Já livre, retomou a gestão do banco Ambrosiano, ainda que por pouco tempo. Em 27 de Abril de 1982 o padrinho da Mafia Danilo Abbruciati assassinou o vice-presidente do Banco, Roberto Rosomo e, a partir daí, tudo se precipitou. O Banco de Itália suspendeu a cotação em bolsa dos títulos do Banco Ambrosiano e a instituição foi declarada em bancarrota. Roberto Calvi havia fugido algum tempo antes e sua secretária suicidara-se. O corpo de Roberto Calvi foi encontrado, em 18 de Junho de 1982 debaixo de uma ponte, em Londres, com tijolos nos bolsos, um sinal entretanto ligado a uma execução da Mafia. O Vaticano viu-se, então, inundado por credores que solicitavam que, como accionista do Banco Ambrosiano, a Santa Sé respondesse pela falência e assumisse das dúvidas. A justiça italiana pediu permissão às autoridades do Vaticano para poder processar Marcinkus, mas a Santa Sé negou-o, assegurando que o Vaticano nada tinha a ver com a falência.

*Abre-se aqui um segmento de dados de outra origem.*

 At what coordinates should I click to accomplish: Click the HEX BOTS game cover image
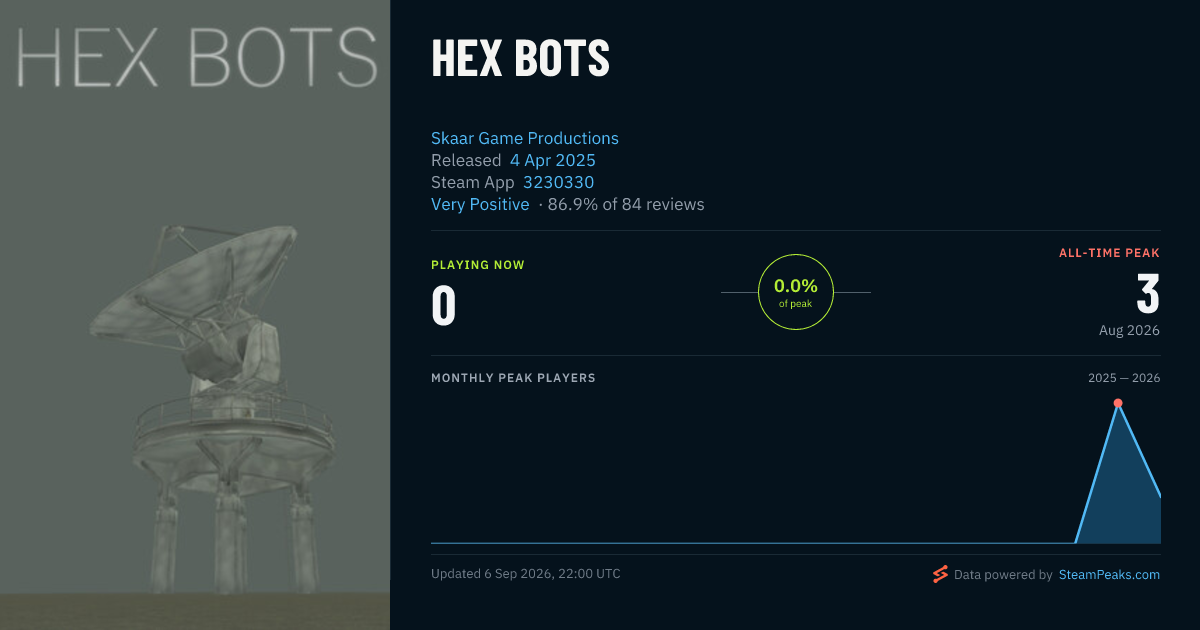(x=195, y=315)
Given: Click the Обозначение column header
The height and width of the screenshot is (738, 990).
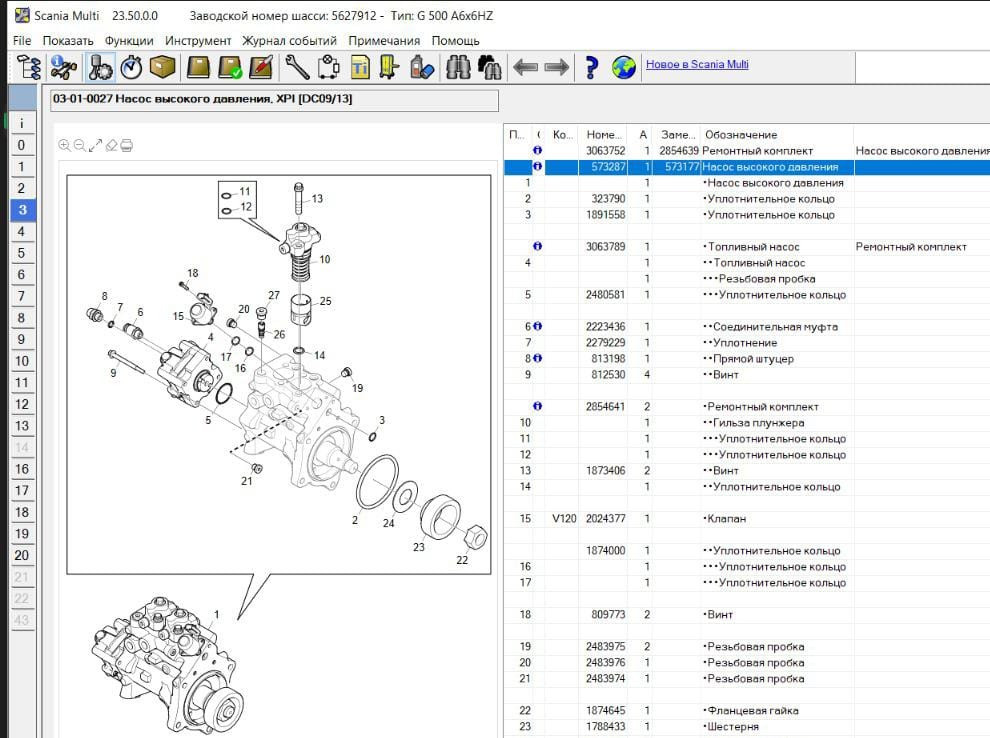Looking at the screenshot, I should tap(741, 134).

Pelo meio, fica, ainda, o episódio da intrigante morte de João Paulo I (antes cardeal Albino Luciani). Segundo David Yallop, um escritor que alimenta a teoria de assassinato do Papa no livro "Em Nome de Deus" de 1984 (e que li em 92), João Paulo I teria descoberto os segredos por detrás do banqueiro do Vaticano e iria anunciar a remoção e fim de protecção diplomática de Marcinkus, Cody, Villot e alguns outros assessores, em 29 de Setembro de 1978. O Papa morreu durante a noite de 28 de Setembro: encontrado pela freira Vincenza, ao seu serviço há 18 anos, o corpo do Sumo Pontífice nunca foi autopsiado, uma vez que as Leis do Vaticano salvaguardam a inviolabilidade do corpo santo do Papa.

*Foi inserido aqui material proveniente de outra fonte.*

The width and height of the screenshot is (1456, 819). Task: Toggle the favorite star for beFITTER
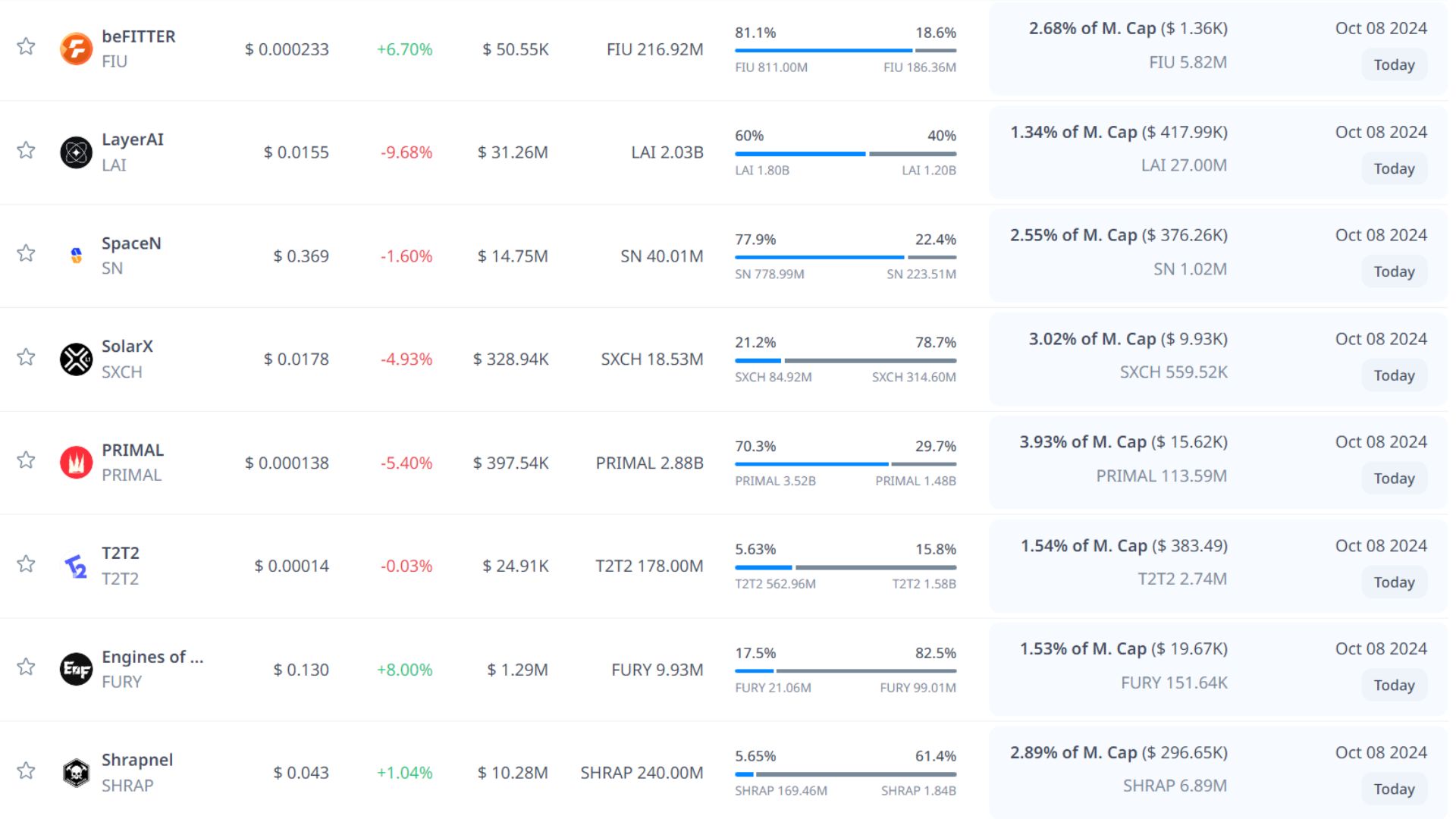(x=26, y=46)
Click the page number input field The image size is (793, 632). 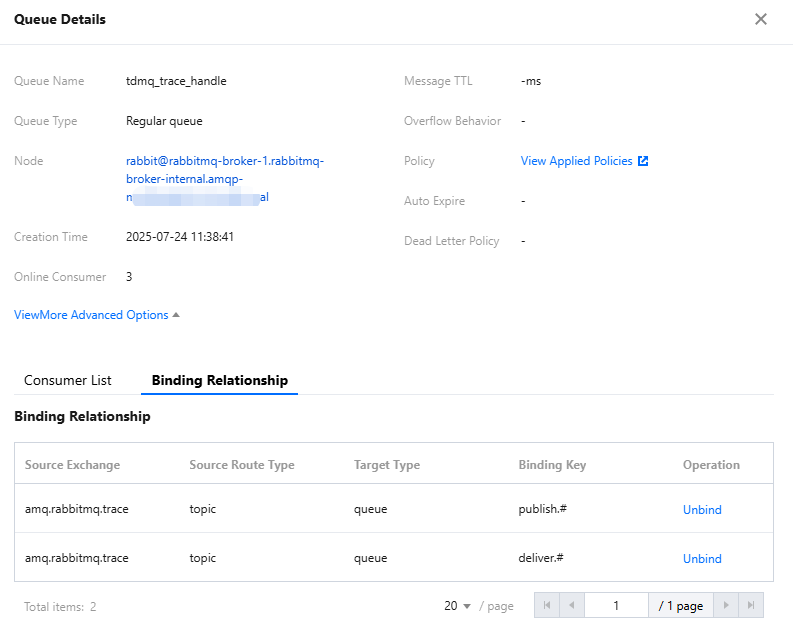coord(616,606)

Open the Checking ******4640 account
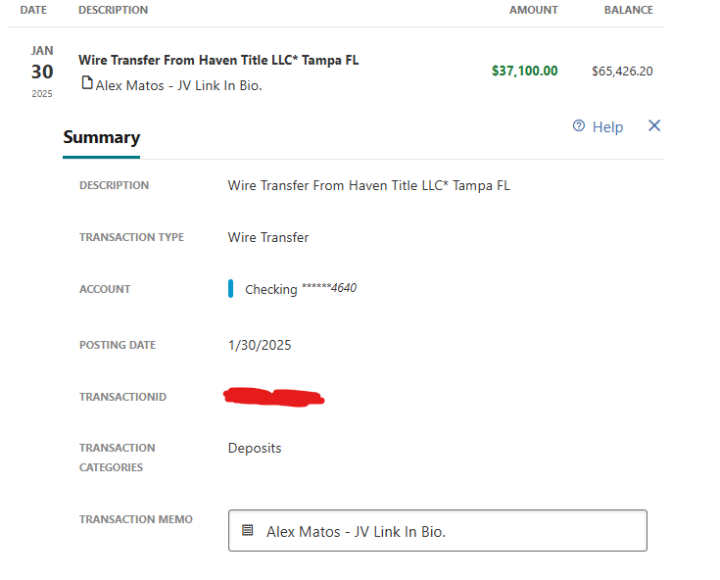click(x=300, y=289)
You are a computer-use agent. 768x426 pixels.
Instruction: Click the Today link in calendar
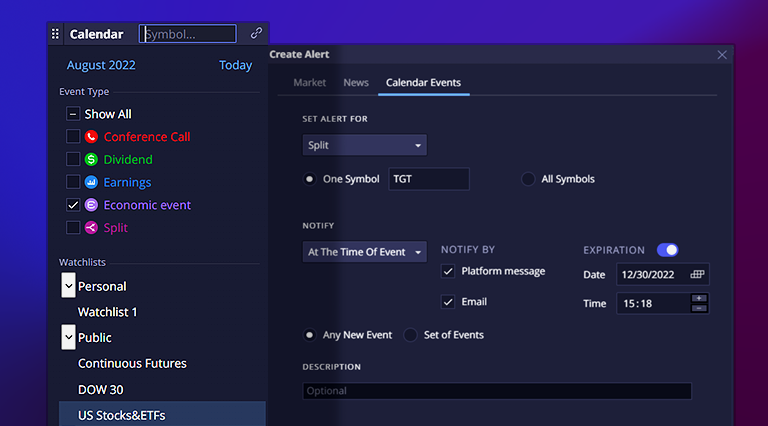coord(236,66)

Os pertences pessoais de Albino Luciani foram removidos por Villot e, entre eles, as sandálias: Yallop defende a tese de que apresentavam manchas de vómito - um suposto sintoma de envenenamento. A tese vai ao ponto de apontar a digitalina como o veneno usado. A teoria de Yallop vai ainda mais longe e insinua que João Paulo II teria sido conivente com todas as operações financeiras e irregularidades que o seu antecessor detectara. Essa conivência teria como contrapeso o financiamento secreto do sindicato polaco "Solidariedade" de Lech Walesa. Refutadas por John Cornwell, um escritor também britânico que muitos acusam de estar ligado à Cúria Romana, no livro "Um Ladrão na Noite", as teorias de Yallop desceram com o tempo no seu crédito e são hoje vistas como pura ficção, como um registo de teoria conspirativa na linha dos best-sellers de Dan Brown.

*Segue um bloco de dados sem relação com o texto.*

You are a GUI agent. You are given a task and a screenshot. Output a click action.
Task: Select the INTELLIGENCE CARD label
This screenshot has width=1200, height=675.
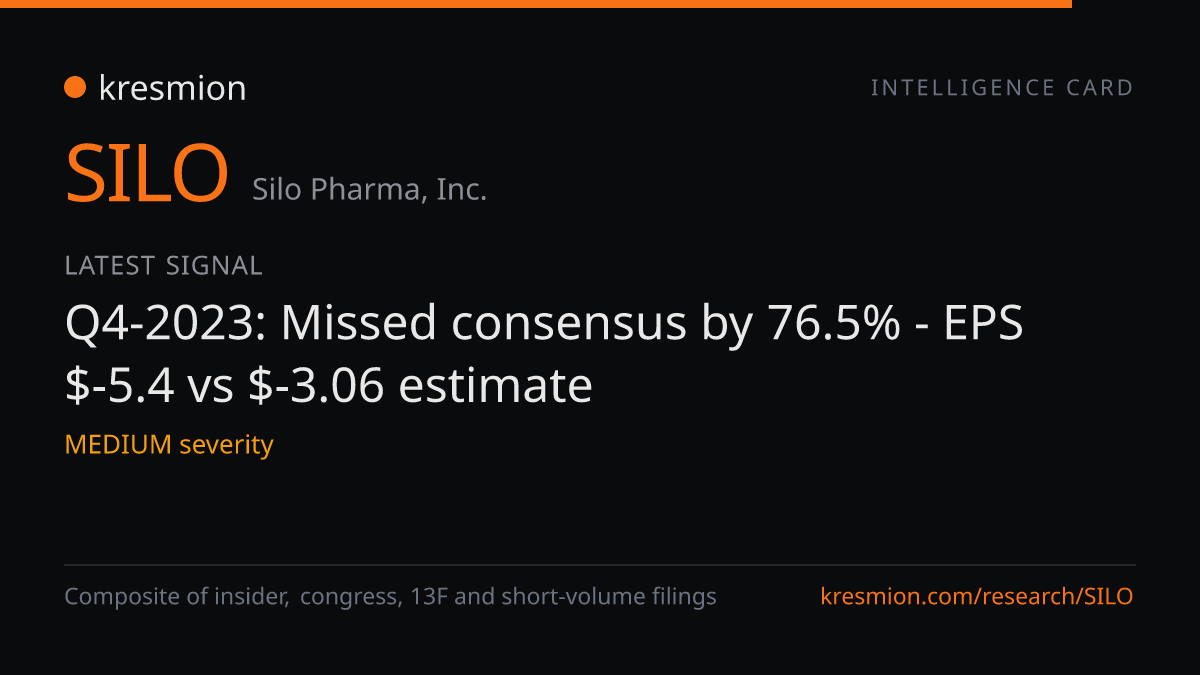[x=1002, y=88]
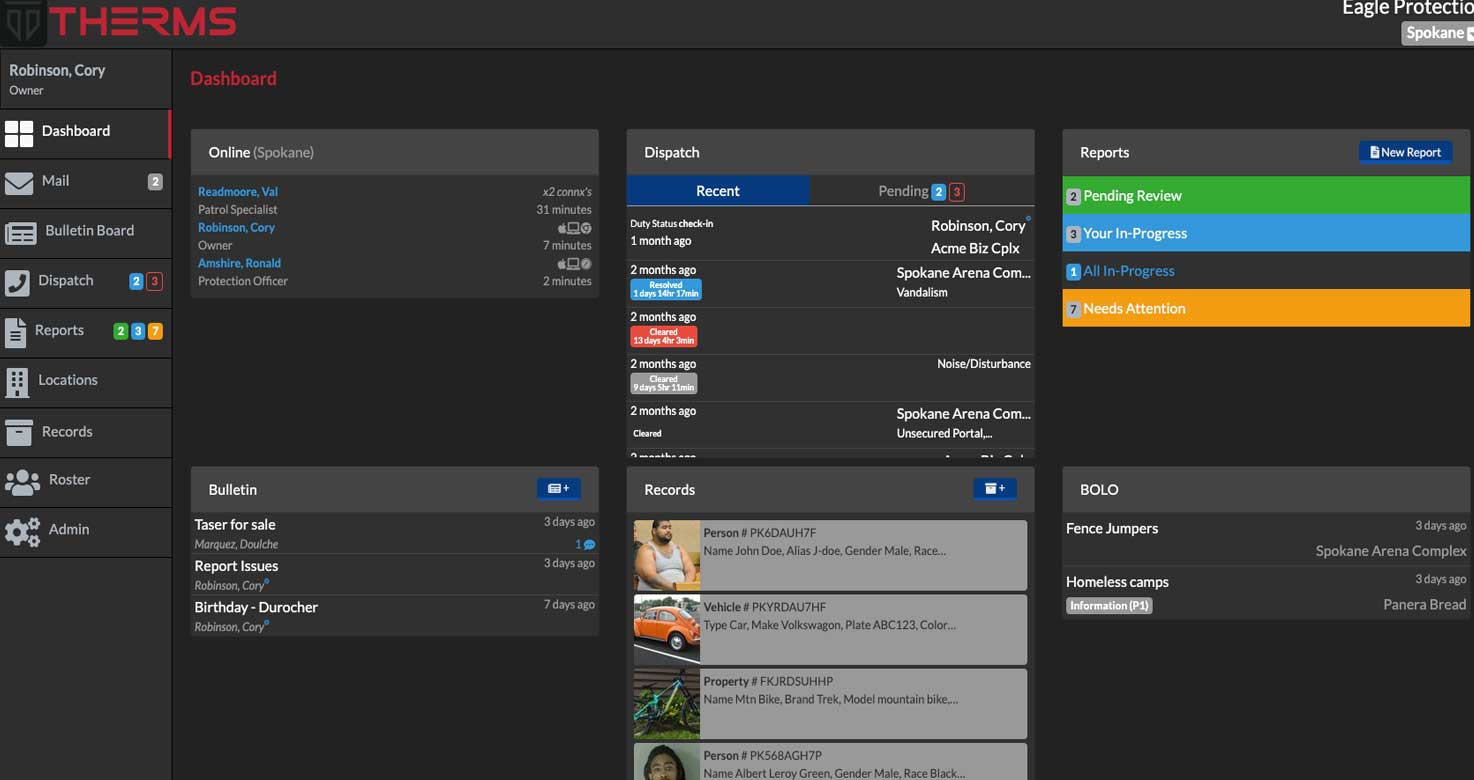Select the Dashboard grid icon in the sidebar
This screenshot has height=780, width=1474.
click(19, 131)
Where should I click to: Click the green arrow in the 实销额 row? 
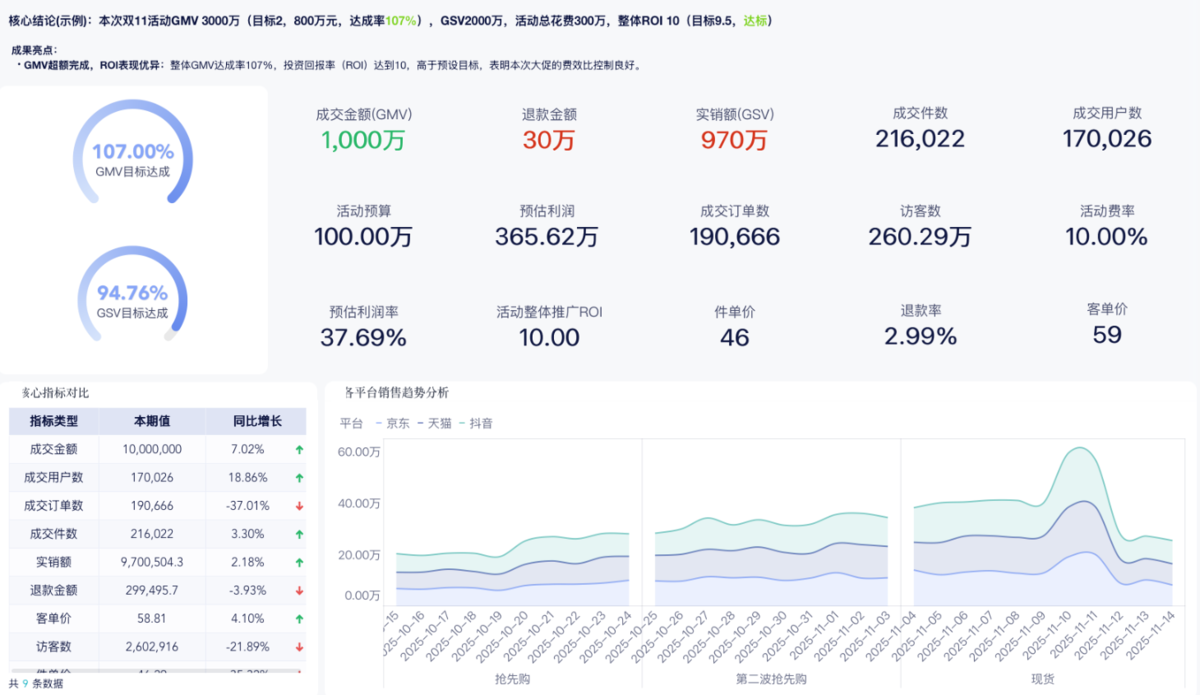[x=299, y=563]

Mesmo contra a opinião de Marcinkus e da maioria da Cúria Romana, o então Secretário de Estado do Vaticano, cardeal Agostio Casaroli, decidiu pagar 406 milhões de dólares aos bancos credores do Ambrosiano, a título de "contribuição voluntária", por considerar que a Santa Sé tinha, perante eles, uma responsabilidade moral. Ao mesmo tempo, Marcinkus era afastado do Banco do Vaticano e retirava-se para uma pequena paróquia no estado americano do Illinois. Foi ali que faleceu na noite de 23 de Fevereiro, levando consigo alguns dos maiores segredos do nosso tempo.